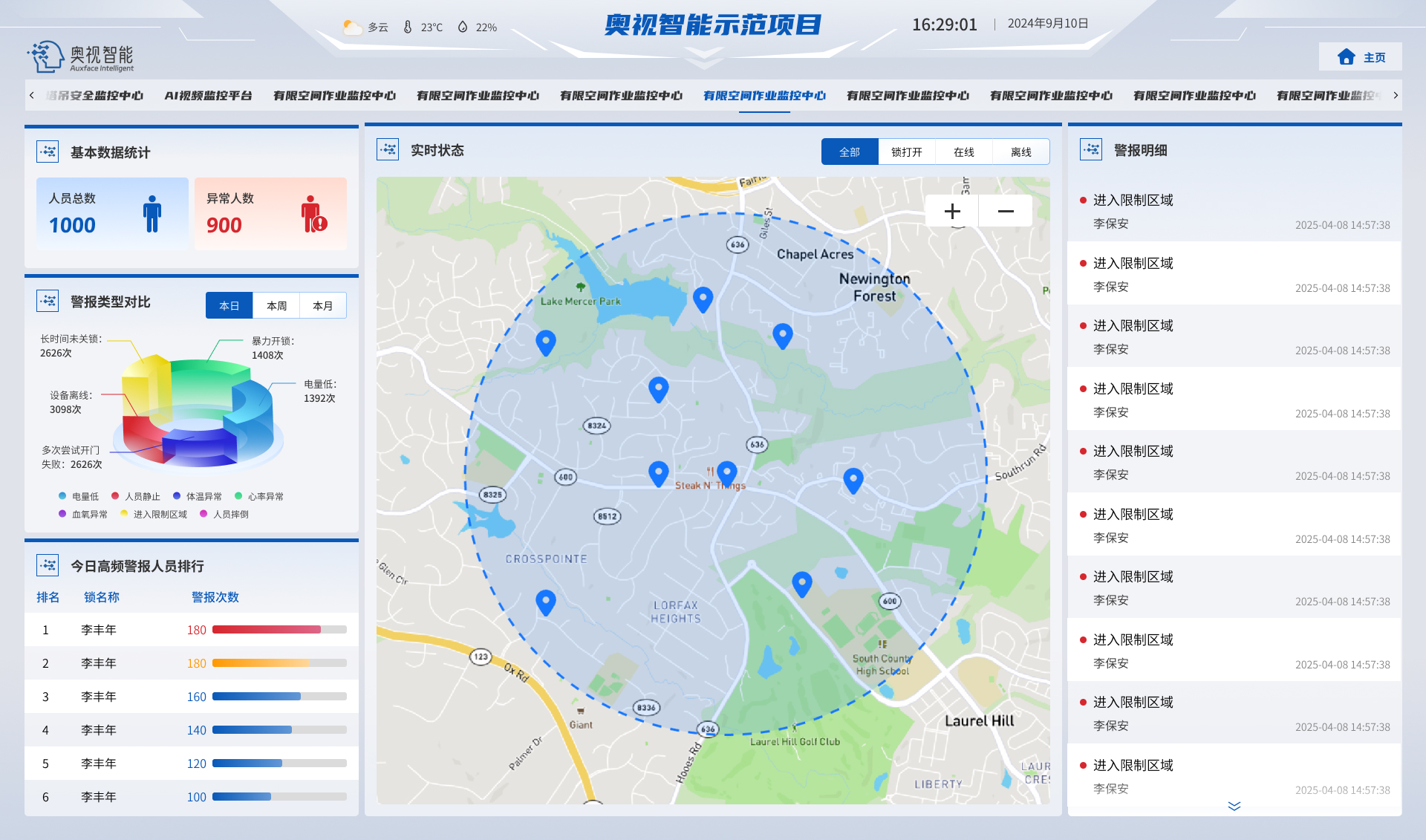Select the 全部 filter button

point(849,151)
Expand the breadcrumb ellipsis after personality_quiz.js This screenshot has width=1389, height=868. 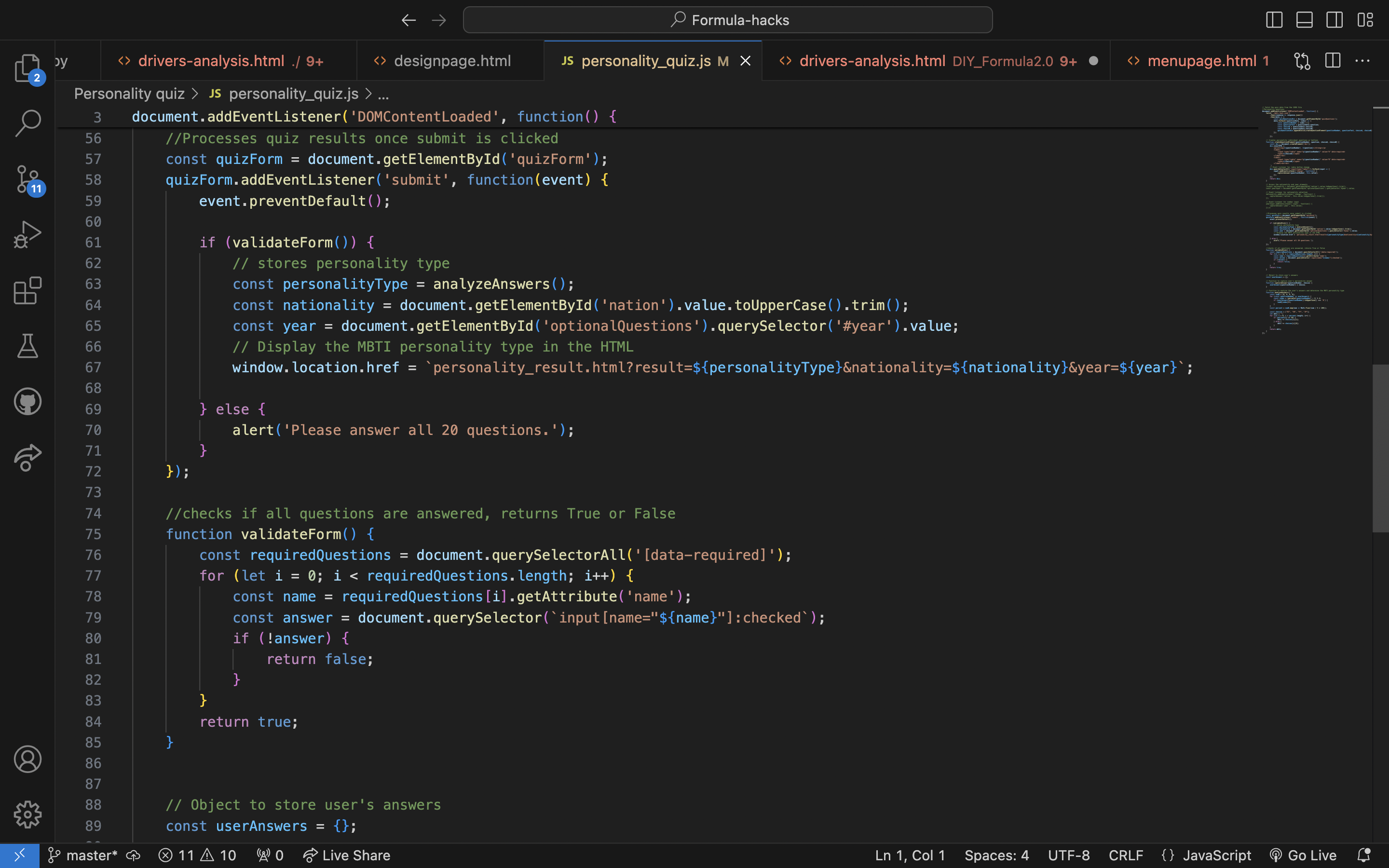383,94
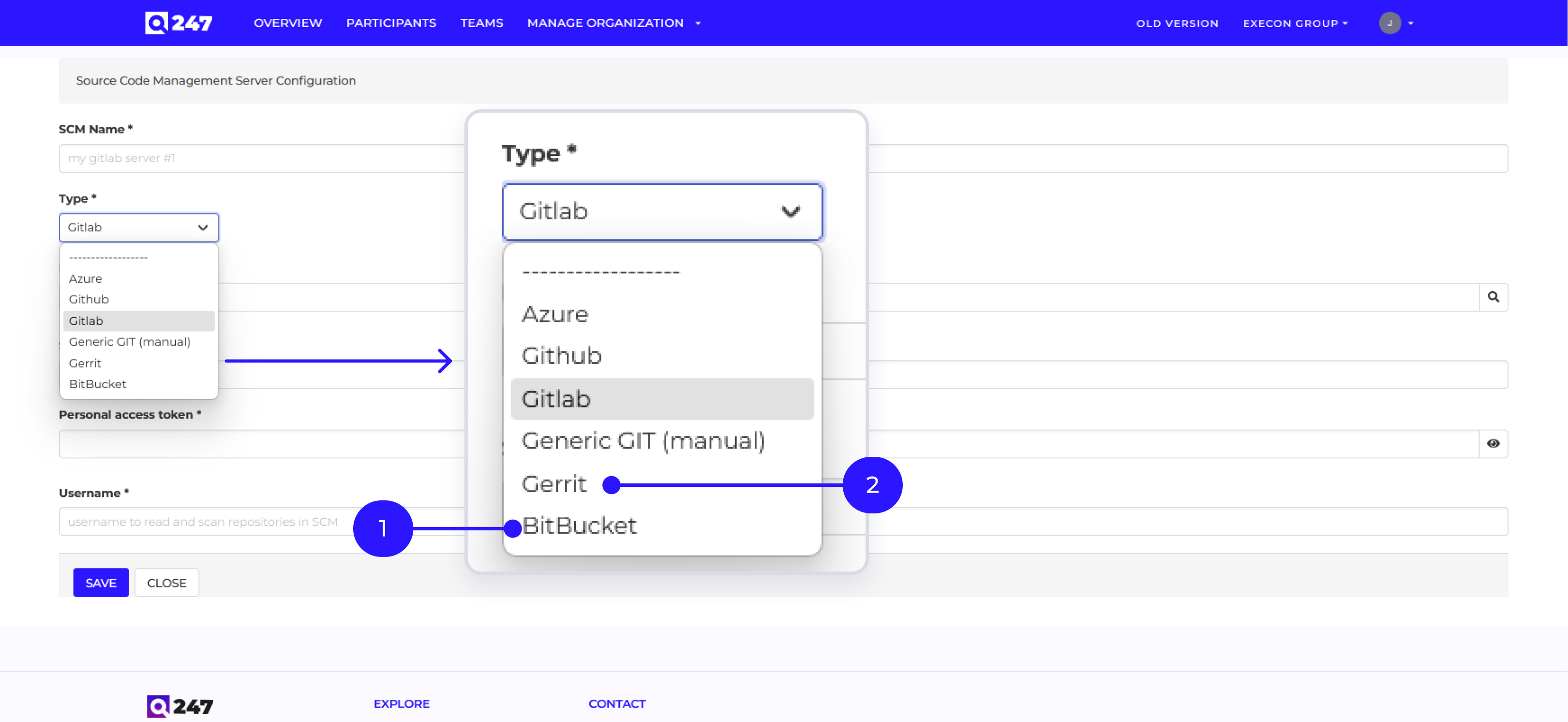Image resolution: width=1568 pixels, height=722 pixels.
Task: Click the Q247 footer logo
Action: click(x=179, y=706)
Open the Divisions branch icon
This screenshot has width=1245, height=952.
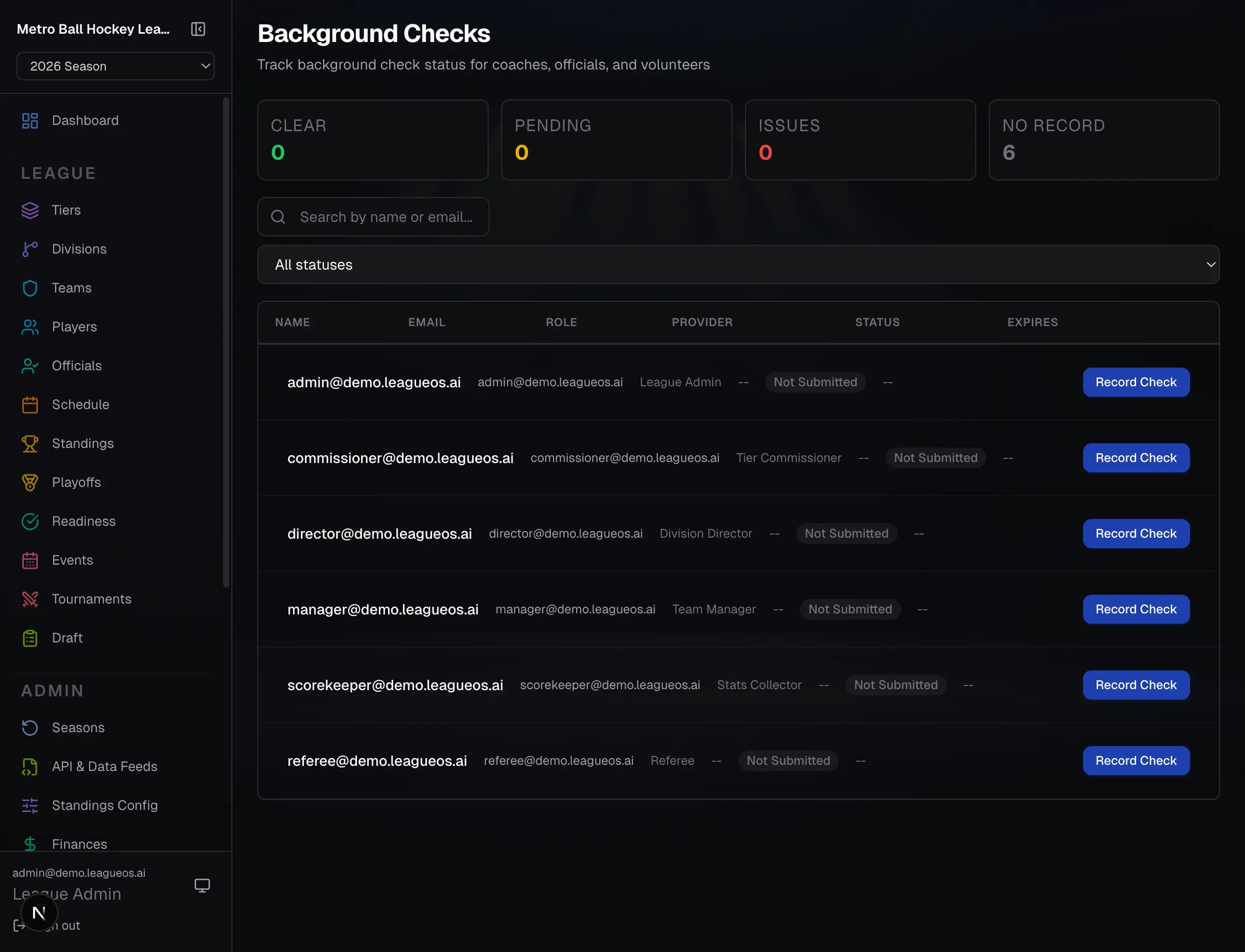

========

Exercise goal:
Please retype, exactly as they appear, the lines from the one with "Open the Divisions branch icon" through the final line of the material, both included, and drop any pictures.

Result of the task:
Open the Divisions branch icon
This screenshot has width=1245, height=952.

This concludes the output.